### Work instruction:
Copy, from the entries below, each line in which the string "Learn" appears.

### Data records:
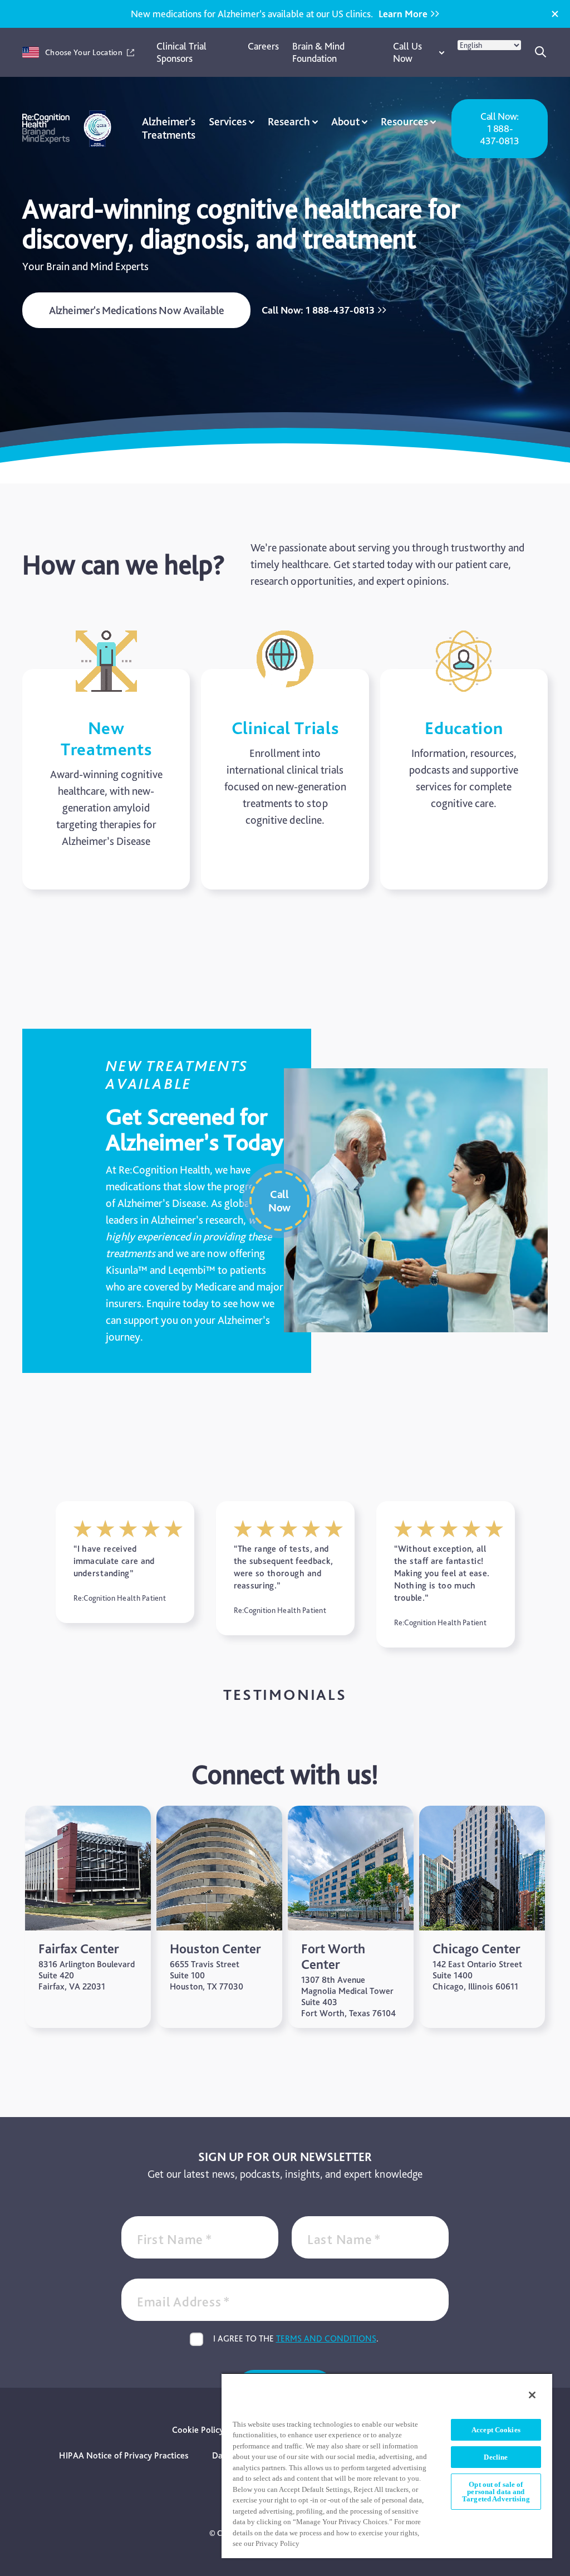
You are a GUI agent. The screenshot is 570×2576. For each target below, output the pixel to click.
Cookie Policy (198, 2430)
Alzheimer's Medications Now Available (136, 310)
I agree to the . (296, 2338)
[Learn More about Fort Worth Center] (351, 1917)
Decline (496, 2457)
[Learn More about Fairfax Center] (88, 1917)
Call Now (279, 1200)
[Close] (555, 14)
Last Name (344, 2239)
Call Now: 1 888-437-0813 (499, 128)
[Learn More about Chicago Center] (482, 1917)
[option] (125, 1562)
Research (289, 121)
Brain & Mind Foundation (318, 52)
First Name (175, 2239)
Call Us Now (407, 52)
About (345, 121)
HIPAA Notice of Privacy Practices (124, 2455)
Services (228, 121)
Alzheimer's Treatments (168, 128)
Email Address (183, 2302)
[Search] (541, 52)
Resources (404, 121)
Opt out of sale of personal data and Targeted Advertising (496, 2491)
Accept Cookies (495, 2430)
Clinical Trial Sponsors (181, 52)
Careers (263, 46)
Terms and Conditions (326, 2338)
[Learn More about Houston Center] (219, 1917)
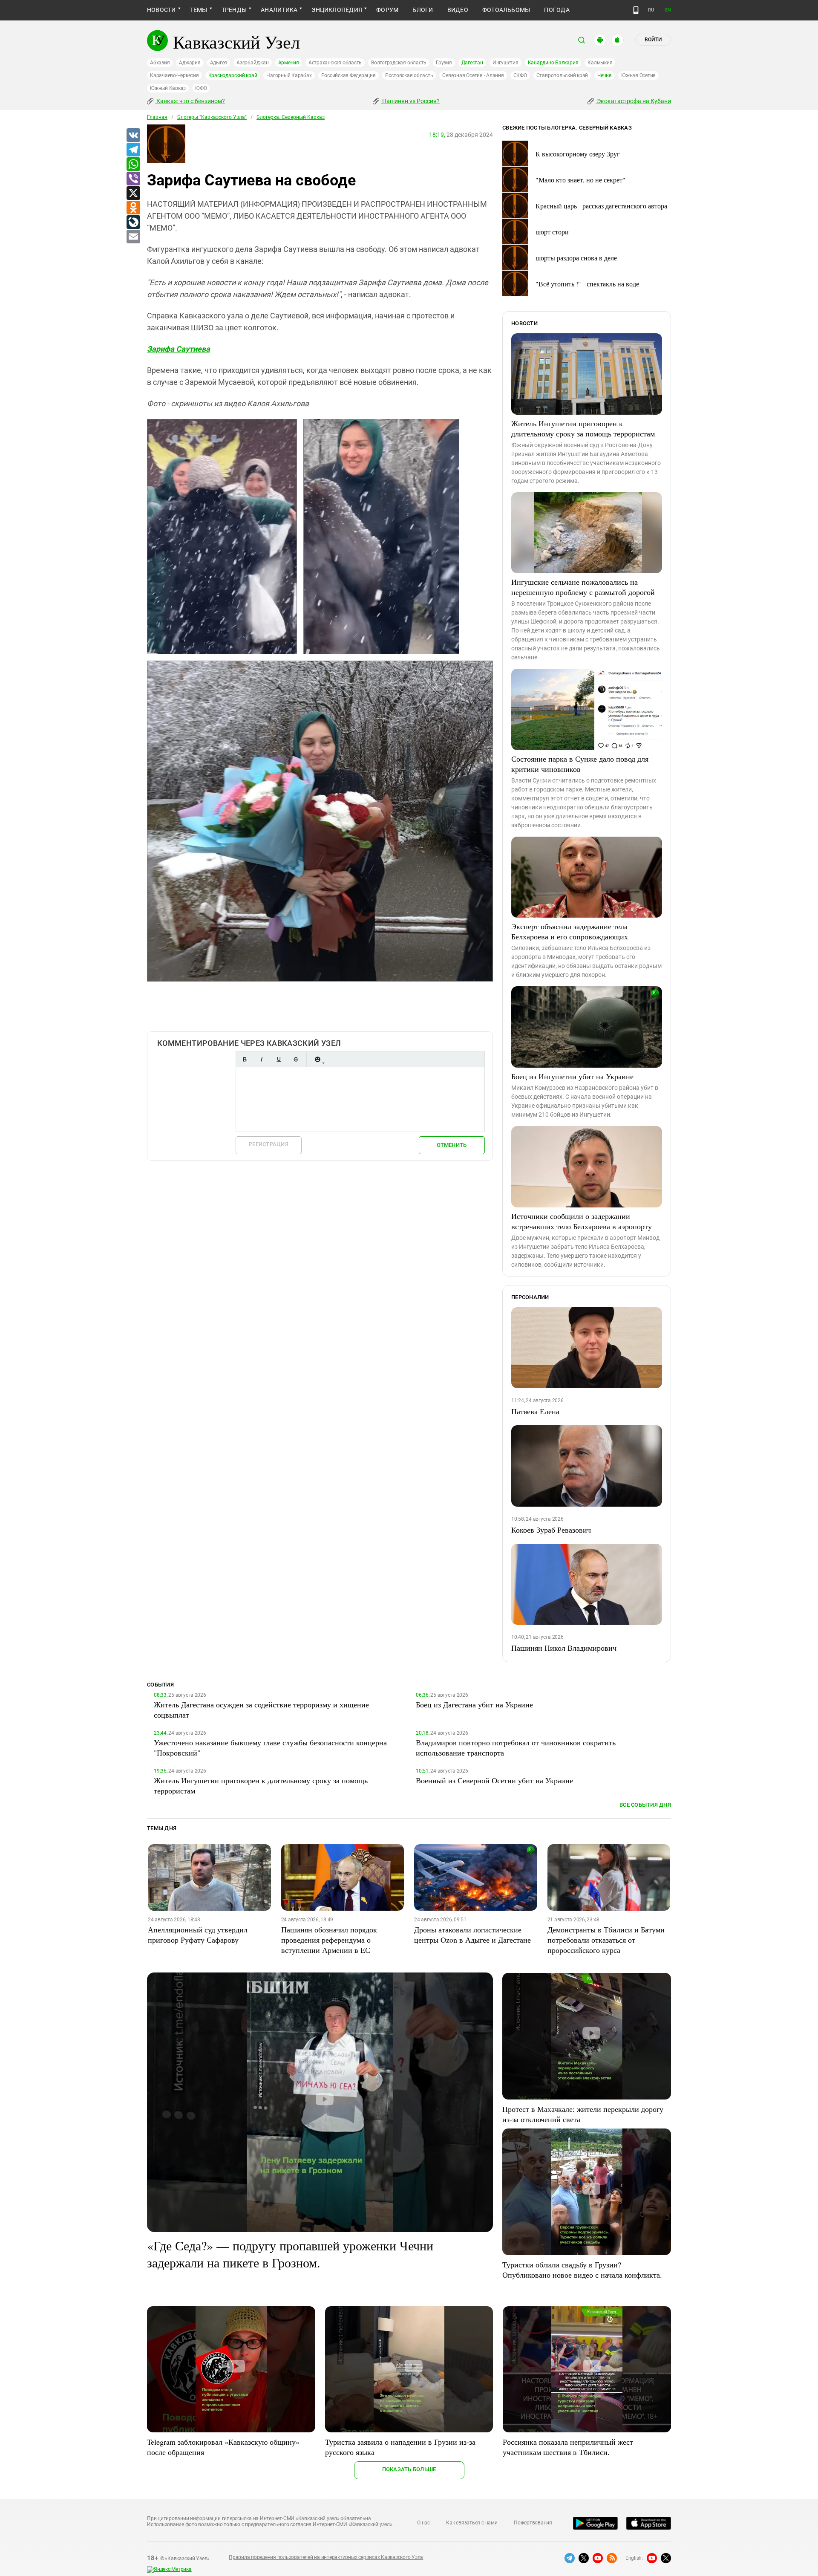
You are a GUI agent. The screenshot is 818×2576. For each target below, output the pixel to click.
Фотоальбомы (506, 9)
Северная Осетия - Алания (473, 75)
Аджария (189, 63)
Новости (161, 9)
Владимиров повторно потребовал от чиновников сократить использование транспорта (516, 1747)
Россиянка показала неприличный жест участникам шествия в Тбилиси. (568, 2447)
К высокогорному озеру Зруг (578, 153)
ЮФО (201, 88)
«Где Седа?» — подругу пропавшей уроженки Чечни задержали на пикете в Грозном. (290, 2254)
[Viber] (133, 179)
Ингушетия (505, 63)
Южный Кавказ (168, 88)
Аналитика (279, 9)
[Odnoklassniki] (133, 208)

### Result of this exercise:
[Learn More about Fort Worth Center] (351, 1917)
[Learn More about Fairfax Center] (88, 1917)
[Learn More about Chicago Center] (482, 1917)
[Learn More about Houston Center] (219, 1917)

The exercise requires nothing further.